"Beneran tuh cewek dekat sama Kak Arven?"
"Kecentilan banget si monster itu!"
"Kok Kak Arven mau sih berangkat sekolah sama si Adara?"
"Gue jijik banget lihat si cewek itu!"
Satu, yang harus kulakukan sekarang adalah mencoba terbiasa dengan cacian itu. Dua, lebih baik aku menulikan telingaku dan tak acuh saja. Seperti tebakanku, baru saja memasuki kelas langsung dihadiahi kata-kata yang tidak enak didengar itu. Duduk di tempatku, sebuah tepukan mendarat di bahuku. Tepukan seperti menenangkan.
"Gak usah dipedulikan," ucap Fidelya.
Aku tersenyum seadanya padanya. Tidak usah memedulikan, memang itulah yang kulakukan sekarang. Bersikap 'bodo amat' juga membantu banyak.
"Makasih," kataku pada Fidelya.
"Udah cukup bilang makasih. Berapa kali sih lo bilang itu terus?" protesnya sambil mengetuk-ngetuk meja dengan telunjuk tangan kanannya.
Aku terkekeh, memang tidak lucu. Tapi, aku senang akhirnya ada seseorang yang bisa kuajak bicara di kelas. Oh iya, hampir saja aku melupakan sesuatu. Sejak Fidelya duduk denganku, teman-teman lainnya seperti juga menjauhi Fidelya.
"Kayaknya mereka juga ngejauhin lo gara-gara lo duduk sama gue. Apa ... enggak masalah? Nanti lo gak punya teman lagi gimana?" tanyaku.
Fidelya melihat lurus ke arah papan tulis. Lalu menjawab, atau tepatnya balik bertanya, "Gak punya teman? Terus lo apa?"
"Ha?"
Pandangan Fidelya teralih padaku. "Lo kan teman gue."
Betul juga. Sekarang kami berteman. Wah, Fidelya dan sepupunya itu, Kak Arven maksudku, seperti ada sisi yang sama dari mereka berdua. Mereka sama-sama terlihat dewasa, menurut pandanganku.
***
"Mau ke kantin bareng?" tanya Fidelya begitu bel istirahat berbunyi.
Tidak langsung kujawab. Pasalnya, aku sudah mengiyakan kala Kak Arven menyuruhku menemuinya di lapangan basket. Lagi pula, dari tempo hari, alasan membeli banyak cokelat, juga karena tidak ingin ke kantin. Aku menggeleng pada Fidelya. Apa ... kuajak saja dia bersamaku?
"Gue mau ketemu sama Kak Arven. Lo mau ikut?"
Fidelya tampak ragu menjawab, terbukti ketika dia terbungkam sesaat, kemudian dia menggeleng. "Ya udah, gue sama yang lain aja, ya."
Aku mengangguk, sebetulnya cukup tidak enak menolaknya. Tetapi aku sudah duluan dengan Kak Arven.

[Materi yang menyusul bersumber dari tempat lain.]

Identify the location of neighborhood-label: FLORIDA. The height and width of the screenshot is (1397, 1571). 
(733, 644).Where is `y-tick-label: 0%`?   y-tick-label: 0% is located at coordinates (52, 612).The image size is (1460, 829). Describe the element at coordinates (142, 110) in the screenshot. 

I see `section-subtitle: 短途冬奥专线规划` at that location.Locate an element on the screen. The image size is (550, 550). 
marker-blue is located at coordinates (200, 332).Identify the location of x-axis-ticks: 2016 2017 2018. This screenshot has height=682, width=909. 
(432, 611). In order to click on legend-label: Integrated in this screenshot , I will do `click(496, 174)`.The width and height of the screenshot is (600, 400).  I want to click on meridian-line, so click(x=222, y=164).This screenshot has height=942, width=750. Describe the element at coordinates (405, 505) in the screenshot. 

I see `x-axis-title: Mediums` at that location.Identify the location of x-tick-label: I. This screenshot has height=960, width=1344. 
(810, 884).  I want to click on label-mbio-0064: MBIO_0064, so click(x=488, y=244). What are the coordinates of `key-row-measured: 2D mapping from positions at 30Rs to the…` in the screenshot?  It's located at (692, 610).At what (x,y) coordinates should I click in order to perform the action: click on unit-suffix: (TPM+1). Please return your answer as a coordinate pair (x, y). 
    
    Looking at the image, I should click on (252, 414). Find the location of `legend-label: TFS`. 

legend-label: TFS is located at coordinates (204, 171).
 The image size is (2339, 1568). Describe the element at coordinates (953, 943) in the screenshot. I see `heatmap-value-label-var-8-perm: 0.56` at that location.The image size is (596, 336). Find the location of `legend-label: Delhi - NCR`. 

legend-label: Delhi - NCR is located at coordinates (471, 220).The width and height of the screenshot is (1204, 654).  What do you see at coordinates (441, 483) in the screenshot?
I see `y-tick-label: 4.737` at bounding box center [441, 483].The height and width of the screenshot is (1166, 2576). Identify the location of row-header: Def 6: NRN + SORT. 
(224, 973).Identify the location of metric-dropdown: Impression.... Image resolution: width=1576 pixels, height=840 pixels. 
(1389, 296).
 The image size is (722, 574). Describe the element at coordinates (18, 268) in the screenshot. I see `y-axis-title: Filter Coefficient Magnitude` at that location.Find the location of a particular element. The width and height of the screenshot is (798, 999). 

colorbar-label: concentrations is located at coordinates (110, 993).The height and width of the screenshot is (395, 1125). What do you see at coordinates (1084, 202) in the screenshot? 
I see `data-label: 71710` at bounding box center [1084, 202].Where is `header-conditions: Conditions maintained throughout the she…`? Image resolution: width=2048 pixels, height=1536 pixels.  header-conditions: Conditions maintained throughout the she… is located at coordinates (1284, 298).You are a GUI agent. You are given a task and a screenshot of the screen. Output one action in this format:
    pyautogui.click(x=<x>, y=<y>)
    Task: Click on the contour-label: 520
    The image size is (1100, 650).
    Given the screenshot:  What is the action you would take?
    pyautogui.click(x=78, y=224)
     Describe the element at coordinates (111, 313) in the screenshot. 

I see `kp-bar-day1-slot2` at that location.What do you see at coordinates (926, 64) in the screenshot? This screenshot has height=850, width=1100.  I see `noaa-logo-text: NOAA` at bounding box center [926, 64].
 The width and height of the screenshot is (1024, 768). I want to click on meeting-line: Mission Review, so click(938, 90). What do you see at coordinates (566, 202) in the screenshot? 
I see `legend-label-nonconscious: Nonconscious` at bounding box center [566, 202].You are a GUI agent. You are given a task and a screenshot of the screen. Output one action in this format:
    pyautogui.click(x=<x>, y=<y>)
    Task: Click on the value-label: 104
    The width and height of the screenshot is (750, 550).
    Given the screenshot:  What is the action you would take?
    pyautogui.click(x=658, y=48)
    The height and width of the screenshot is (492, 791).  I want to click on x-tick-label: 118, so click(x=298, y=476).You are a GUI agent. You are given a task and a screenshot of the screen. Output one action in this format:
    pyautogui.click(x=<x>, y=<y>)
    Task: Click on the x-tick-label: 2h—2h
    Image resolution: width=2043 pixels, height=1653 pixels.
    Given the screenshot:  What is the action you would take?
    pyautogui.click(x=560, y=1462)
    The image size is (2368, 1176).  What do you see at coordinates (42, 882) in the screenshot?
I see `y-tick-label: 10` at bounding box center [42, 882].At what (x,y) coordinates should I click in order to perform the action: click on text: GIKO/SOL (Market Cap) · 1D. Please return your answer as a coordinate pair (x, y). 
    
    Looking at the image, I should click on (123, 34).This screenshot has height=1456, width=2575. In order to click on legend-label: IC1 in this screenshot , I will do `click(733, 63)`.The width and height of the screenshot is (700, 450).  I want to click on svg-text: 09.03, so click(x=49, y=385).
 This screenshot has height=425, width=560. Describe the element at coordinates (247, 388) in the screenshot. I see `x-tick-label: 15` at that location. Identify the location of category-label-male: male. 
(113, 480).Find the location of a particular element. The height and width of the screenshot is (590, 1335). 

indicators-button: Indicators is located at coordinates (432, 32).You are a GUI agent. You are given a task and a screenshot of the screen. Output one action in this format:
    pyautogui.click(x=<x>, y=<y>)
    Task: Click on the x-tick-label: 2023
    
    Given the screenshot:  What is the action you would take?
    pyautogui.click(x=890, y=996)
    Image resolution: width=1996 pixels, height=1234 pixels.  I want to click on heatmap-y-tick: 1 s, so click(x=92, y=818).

Aku keluar dari kelas kala semuanya sudah mendahuluiku dengan tangan kanan menggenggam dua cokelat dan yang kiri memegang tumbler berisi air putih. Tiba di tempat yang dipinta Kak Arven, aku berhenti di ambang pintu. Pikirku hanya ada dia di sana. Salah. Ada puluhan siswa di dalam sana, ada yang bermain basket, berdiri sambil berbincang di tepi lapangan, sisanya duduk di tribune. Niatku masuk hilang sudah. Pasalnya, jika aku masuk, hanya aku satu-satunya cewek di sana. Sejauh netraku melirik, Kak Arven sedang berbicara di tepi sana.
Saat aku berbalik dan hendak pergi, sebuah tangan menahan di bahuku. Aku agak tersentak karena seseorang muncul tiba-tiba. Bukan Kak Arven, tapi Kak Fabian. Dia tersenyum tipis padaku.